Whenever you add a select statement to SSRS, it by default usually adds your options for you if you insert a select statement, for example:
select thing from table where item = @Parm1
Then it should display the “Parameters” folder on the report designer screen in the “Report Data” section. If this parameter with a value does not exist, it must be added for your main body to work. Parameters are selected differently in SSRS, then in SQL. You define them in your section.
If you want it to ignore two parameters, why do you need to enable them? It seems a bit counter-intuitive. You have two options:
If variables are declared, set the default value for the static value.
Set the variable for 'allow nulls' and handle the null reference.
EDIT (with CTE below):
In SSRS, you do not do this (generally speaking, sometimes you may need a table variable, and this is normal or other static):
Declare @Var int; select thing from table where item = @Var
You just do this:
select thing from table where item = @Var
Then you process the Parameter parameter, because it has a property with a type and deterministic results.

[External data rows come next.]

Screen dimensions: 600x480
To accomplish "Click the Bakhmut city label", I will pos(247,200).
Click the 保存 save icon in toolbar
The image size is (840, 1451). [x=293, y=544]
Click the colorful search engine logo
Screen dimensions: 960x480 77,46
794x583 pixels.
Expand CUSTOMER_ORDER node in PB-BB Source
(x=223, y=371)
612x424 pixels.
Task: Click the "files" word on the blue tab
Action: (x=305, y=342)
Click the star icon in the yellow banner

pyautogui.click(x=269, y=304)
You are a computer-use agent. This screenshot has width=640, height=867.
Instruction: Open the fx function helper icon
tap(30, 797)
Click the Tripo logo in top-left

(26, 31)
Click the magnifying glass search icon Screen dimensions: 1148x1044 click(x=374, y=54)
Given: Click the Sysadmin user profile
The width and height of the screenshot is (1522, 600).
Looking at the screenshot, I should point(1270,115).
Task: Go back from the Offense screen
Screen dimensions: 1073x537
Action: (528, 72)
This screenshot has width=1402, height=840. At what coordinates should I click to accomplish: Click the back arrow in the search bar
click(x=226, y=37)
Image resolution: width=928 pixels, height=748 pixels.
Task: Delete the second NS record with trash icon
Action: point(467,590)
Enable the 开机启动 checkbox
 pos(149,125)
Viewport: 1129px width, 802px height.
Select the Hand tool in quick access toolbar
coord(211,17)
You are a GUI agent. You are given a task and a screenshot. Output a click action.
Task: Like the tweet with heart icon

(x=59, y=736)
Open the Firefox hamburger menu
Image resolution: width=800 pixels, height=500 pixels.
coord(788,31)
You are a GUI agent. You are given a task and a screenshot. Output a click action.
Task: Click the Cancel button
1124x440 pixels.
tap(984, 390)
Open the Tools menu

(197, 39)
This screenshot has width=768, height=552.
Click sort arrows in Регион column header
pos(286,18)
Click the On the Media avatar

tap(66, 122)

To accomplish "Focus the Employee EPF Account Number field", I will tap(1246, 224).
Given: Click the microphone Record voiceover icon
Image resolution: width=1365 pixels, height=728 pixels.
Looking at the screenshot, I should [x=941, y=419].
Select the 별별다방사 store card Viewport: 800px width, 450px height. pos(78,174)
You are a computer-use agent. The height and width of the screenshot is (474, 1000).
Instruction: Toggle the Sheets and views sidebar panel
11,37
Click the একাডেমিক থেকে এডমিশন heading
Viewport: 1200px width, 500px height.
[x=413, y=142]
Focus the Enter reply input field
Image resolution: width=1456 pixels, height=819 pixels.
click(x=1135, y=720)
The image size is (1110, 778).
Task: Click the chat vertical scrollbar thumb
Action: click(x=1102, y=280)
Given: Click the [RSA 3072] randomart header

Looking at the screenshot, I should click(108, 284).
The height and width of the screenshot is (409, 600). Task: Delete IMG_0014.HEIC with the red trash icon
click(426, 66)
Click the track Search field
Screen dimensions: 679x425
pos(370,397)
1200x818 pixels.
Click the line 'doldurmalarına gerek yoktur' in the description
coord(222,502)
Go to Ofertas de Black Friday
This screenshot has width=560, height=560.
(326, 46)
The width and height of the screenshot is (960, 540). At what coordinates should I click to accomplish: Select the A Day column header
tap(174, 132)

I would just do it in SSRS Dataset:
with dates as ( select case @Q when 1 then '1/1/' + convert(varchar(10),@Year) when 2 then '4/1/' + convert(varchar(10),@Year) when 3 then '7/1/' + convert(varchar(10),@Year) when 4 then '10/1/' + convert(varchar(10),@Year) end as StartDate , case @Q when 1 then '3/31/' + convert(varchar(10),@Year) when 2 then '6/30/' + convert(varchar(10),@Year) when 3 then '9/30/' + convert(varchar(10),@Year) when 4 then '12/31/' + convert(varchar(10),@Year) end as EndDate ) select things from mainbodytable, dates
Make sure that you see the parameters listed for “Q” and “Year” in the “Parameters” folder and set them to integers. When the user runs the report, he requests these values, and they will determine the data set if they are valid values in the field. EG: they are not invalid values that return null values.